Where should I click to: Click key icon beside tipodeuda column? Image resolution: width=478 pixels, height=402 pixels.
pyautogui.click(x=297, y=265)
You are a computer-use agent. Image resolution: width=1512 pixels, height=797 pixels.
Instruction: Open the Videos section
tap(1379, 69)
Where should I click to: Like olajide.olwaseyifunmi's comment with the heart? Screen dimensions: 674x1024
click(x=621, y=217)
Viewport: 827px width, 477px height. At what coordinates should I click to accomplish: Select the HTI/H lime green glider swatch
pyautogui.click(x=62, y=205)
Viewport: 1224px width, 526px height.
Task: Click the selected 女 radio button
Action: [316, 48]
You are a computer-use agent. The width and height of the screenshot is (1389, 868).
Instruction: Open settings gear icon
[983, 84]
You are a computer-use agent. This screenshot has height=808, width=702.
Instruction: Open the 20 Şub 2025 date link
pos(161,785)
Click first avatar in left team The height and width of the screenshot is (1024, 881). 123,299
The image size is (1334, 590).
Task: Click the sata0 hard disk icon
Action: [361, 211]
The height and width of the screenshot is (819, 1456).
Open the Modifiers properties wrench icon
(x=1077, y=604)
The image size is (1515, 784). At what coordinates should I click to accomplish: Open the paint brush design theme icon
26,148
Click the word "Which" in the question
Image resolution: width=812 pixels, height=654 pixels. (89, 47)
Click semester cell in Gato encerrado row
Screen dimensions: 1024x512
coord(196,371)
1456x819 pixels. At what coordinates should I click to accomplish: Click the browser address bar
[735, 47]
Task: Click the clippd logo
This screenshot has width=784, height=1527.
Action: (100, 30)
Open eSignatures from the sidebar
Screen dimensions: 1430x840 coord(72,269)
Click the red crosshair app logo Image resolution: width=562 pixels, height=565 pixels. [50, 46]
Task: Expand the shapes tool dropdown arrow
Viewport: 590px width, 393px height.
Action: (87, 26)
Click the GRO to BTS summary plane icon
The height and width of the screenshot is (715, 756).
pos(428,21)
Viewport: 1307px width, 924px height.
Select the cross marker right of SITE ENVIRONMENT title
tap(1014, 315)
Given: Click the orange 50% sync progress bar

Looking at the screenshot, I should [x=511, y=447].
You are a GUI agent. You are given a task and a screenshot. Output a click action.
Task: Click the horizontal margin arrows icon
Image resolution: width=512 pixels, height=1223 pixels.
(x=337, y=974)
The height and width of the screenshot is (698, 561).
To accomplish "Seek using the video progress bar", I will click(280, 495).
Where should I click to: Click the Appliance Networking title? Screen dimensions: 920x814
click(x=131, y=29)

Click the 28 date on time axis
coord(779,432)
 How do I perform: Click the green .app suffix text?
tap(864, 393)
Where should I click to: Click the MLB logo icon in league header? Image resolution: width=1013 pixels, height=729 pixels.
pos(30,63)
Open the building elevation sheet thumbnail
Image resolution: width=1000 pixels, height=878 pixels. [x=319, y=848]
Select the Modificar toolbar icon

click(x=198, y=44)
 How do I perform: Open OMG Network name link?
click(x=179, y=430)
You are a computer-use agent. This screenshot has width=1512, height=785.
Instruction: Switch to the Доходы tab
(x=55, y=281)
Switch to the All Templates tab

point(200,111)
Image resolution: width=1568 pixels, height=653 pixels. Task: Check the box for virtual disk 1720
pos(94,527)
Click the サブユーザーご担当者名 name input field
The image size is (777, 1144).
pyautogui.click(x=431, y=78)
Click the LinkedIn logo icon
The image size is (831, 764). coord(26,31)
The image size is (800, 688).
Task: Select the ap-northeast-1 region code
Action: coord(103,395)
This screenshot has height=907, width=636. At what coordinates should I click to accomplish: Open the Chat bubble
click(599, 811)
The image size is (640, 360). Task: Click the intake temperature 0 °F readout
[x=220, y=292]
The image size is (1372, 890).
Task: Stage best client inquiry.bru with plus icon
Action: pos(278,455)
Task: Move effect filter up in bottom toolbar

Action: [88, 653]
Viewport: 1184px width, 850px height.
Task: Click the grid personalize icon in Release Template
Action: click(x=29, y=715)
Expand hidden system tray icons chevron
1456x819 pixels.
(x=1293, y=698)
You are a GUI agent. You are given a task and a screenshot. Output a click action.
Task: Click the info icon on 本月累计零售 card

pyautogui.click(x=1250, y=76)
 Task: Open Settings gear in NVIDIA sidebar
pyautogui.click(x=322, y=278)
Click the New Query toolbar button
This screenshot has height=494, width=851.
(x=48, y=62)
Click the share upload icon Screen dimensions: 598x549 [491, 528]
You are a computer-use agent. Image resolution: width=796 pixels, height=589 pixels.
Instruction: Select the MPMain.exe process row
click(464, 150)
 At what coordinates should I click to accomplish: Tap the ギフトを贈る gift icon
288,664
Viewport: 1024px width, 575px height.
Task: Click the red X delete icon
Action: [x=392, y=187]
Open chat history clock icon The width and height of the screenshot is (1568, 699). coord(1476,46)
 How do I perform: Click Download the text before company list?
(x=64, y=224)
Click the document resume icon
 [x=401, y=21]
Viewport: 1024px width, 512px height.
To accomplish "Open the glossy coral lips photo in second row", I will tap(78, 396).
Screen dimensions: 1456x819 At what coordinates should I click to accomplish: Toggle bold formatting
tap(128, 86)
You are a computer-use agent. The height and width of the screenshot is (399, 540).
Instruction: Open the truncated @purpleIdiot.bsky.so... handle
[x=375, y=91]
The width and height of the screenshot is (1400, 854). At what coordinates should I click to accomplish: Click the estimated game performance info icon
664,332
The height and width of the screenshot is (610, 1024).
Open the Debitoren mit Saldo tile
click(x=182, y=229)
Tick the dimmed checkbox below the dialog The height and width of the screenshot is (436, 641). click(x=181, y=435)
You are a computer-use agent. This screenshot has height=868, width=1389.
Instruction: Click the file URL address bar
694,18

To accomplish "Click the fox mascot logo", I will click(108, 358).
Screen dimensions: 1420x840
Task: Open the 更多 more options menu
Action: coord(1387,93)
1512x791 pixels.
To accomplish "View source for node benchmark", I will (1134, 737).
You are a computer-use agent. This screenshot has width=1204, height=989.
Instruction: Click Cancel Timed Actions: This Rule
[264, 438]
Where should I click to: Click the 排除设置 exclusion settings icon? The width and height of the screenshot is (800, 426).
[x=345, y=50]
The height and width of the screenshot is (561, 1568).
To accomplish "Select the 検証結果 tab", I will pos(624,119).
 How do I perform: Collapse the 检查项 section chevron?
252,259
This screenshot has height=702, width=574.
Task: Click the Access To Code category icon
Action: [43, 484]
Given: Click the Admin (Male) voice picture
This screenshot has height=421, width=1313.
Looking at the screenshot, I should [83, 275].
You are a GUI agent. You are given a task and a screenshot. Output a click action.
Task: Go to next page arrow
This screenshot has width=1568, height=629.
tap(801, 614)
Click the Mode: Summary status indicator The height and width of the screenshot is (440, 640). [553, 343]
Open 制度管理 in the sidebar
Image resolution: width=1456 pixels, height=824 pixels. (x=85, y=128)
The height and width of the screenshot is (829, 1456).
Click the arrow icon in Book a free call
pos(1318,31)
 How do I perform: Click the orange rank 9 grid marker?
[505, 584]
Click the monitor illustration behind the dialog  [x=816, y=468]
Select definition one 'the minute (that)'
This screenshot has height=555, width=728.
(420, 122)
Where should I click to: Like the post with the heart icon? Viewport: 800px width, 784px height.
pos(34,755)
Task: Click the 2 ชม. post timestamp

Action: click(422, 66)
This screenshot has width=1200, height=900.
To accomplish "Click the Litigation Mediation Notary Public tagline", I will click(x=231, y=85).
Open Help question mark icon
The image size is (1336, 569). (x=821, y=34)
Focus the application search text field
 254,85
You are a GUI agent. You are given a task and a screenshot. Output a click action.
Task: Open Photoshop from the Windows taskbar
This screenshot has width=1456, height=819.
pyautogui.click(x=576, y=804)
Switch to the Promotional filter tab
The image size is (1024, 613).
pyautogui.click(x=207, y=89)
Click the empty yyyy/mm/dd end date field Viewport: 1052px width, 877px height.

- [GOAL]:
Rewrite the rows from the one containing "Where should I click to: Click the MLB" through the one containing "pyautogui.click(x=431, y=78)", changing "thumbnail" to "preview" and leaving all else untouched. Return only that stretch.

- [RESPONSE TO THE EXERCISE]:
Where should I click to: Click the MLB logo icon in league header? Image resolution: width=1013 pixels, height=729 pixels.
pos(30,63)
Open the building elevation sheet preview
Image resolution: width=1000 pixels, height=878 pixels. [x=319, y=848]
Select the Modificar toolbar icon

click(x=198, y=44)
 How do I perform: Open OMG Network name link?
click(x=179, y=430)
You are a computer-use agent. This screenshot has width=1512, height=785.
Instruction: Switch to the Доходы tab
(x=55, y=281)
Switch to the All Templates tab

point(200,111)
Image resolution: width=1568 pixels, height=653 pixels. Task: Check the box for virtual disk 1720
pos(94,527)
Click the サブユーザーご担当者名 name input field
The image size is (777, 1144).
pyautogui.click(x=431, y=78)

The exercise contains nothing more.